Dans ces régions à vocation traditionnellement oléicole, les «intrus» doivent faire montre de beaucoup d’application pour comprendre le processus de production de la précieuse huile d’olive depuis la cueillette jusqu’à l’extraction.

Ils doivent pour cela saisir la pleine signification de nombre de termes lexicaux quasi spécifiques aux oléiculteurs, comme le mot «Mezbacha» désignant ainsi le rameau utilisé pour rapprocher les branches chargées d’olives et «Ketmir» qui sert à ôter les branches asséchées de l’arbre.
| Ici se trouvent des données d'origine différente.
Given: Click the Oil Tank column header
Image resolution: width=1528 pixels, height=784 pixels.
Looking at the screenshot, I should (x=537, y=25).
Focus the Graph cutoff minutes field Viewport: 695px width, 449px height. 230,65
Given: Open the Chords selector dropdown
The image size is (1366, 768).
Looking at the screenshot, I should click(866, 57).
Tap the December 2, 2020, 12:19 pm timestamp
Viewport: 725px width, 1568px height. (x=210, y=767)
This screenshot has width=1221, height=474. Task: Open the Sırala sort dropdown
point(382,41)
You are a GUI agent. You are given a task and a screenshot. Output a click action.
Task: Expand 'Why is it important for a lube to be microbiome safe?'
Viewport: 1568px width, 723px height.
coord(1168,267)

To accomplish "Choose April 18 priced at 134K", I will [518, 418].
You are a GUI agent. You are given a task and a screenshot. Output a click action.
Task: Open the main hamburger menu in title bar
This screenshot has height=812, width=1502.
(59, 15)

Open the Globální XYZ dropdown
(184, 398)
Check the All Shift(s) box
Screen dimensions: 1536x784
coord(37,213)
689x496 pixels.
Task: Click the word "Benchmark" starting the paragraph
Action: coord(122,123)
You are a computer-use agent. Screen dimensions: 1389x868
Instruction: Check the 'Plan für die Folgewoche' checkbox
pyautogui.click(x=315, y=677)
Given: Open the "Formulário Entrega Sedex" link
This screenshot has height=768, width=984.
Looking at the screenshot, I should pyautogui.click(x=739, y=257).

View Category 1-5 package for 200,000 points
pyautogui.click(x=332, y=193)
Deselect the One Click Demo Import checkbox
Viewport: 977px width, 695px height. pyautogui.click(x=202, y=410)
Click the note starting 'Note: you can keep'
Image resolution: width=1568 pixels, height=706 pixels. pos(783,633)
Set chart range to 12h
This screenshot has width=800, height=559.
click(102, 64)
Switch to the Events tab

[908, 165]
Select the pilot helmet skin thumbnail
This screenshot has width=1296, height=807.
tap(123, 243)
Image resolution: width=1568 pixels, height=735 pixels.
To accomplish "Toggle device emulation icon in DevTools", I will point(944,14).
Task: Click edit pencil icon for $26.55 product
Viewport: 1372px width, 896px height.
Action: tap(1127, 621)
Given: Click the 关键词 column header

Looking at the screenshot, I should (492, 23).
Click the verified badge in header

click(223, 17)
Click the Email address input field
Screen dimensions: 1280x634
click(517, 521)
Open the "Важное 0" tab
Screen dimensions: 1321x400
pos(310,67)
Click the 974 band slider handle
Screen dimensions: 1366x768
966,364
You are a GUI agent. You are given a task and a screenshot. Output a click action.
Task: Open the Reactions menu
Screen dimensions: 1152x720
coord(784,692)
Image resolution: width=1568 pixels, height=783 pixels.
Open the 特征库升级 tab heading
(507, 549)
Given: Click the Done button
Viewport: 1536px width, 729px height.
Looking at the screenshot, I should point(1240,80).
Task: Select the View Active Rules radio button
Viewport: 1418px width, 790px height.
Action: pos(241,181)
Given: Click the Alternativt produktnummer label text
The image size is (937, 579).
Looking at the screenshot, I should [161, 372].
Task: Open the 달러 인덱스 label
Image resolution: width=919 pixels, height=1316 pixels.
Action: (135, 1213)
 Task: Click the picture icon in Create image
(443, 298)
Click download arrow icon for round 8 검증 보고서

Cela avant d’obtenir «Boumsesli», l’huile extraite des olives bouillies tandis que le terme Boumkerkeb désigne l’huile obtenue par écrasement des olives par une grosse pierre lisse appelé Kerkaba, expliquent les initiés qui soutiennent que la cueillette des olives exige des propriétaires des vergers de faire appel à la solidarité intrafamiliale.

Au moment de l’extraction de l’huile, chacun a ses préférences, puisque certains optent pour les huileries modernes «plus rapides et à rendement plus élevé», alors que d’autres se montrent plus conservateurs et préfèrent les vieux pressoirs qui utilisent El Kerkaba pour broyer les olives et extraire, selon eux, une huile «au goût plus raffiné et de meilleure qualité».

A cet effet, Mohamed, exploitant une huilerie moderne, souligne que beaucoup de familles et propriétaires de vergers oléicoles penchent pour les huileries modernes qui, outre le fait d’être trois à quatre fois plus rapides que les traditionnelles, offrent l’avantage de laver les olives et de les séparer des feuilles de sorte à donner une huile plus pure avec en plus deux à trois litres supplémentaires au quintal.

D’un avis opposé, Riadh Lechehab, jeune exploitant d’un pressoir traditionnel appartenant à une famille d’oléiculteurs de père en fils, estime que «celui qui recherche la qualité et le goût authentique n’a qu’une seule alternative, recourir au pressoir traditionnel à pierre».

Un petit détail d’apparence anodine est à l’origine de cette différence de goût et de qualité, selon Riadh, et qui réside dans l’eau tiède utilisée pour le pressoir traditionnel, ne dépassant guère les 30 degrés, assurant que de nombreux oléiculteurs préfèrent toujours l’huilerie traditionnelle car ils considèrent que la perte d’un ou deux litres au quintal est minime comparativement au gain de qualité et de goût.

Pour sa part, Boudjemaâ Manhour, exploitant également une huilerie traditionnelle, relève que d’autres facteurs participent à faire la différence s’agissant de la qualité de l’huile d’olive, à leur tête la maîtrise des processus de pression et de stockage.

«Nos grand-pères entreposaient l’huile et les olives dans des récipients en poterie, tandis qu’aujourd’hui les agriculteurs utilisent des sacs en plastique pour conserver leurs olives pendant plus d’un mois, détériorant ainsi la qualité du fruit et de son huile», a-t-il relevé, soulignant qu’«une pression mal faite peut faire perdre 20% de la production et réduit la qualité de l’huile.

Face au dilemme généré par le choix entre une huilerie traditionnelle ou moderne, Mohamed Benseghir semble s’être frayé une troisième voie en lançant son projet d’huilerie «amie de l’environnement» dans la zone d’activités de Ouled Salah, commune Emir Abdelkader.

«Cette huilerie permet de produire une huile conforme aux normes internationales et se démarque par son recours à des techniques qui préservent toute la valeur nutritive de l’huile naturelle en utilisant de petites quantités d’eau de l’ordre de 1% à peine par rapport à la moyenne des autres huileries», assure son propriétaire.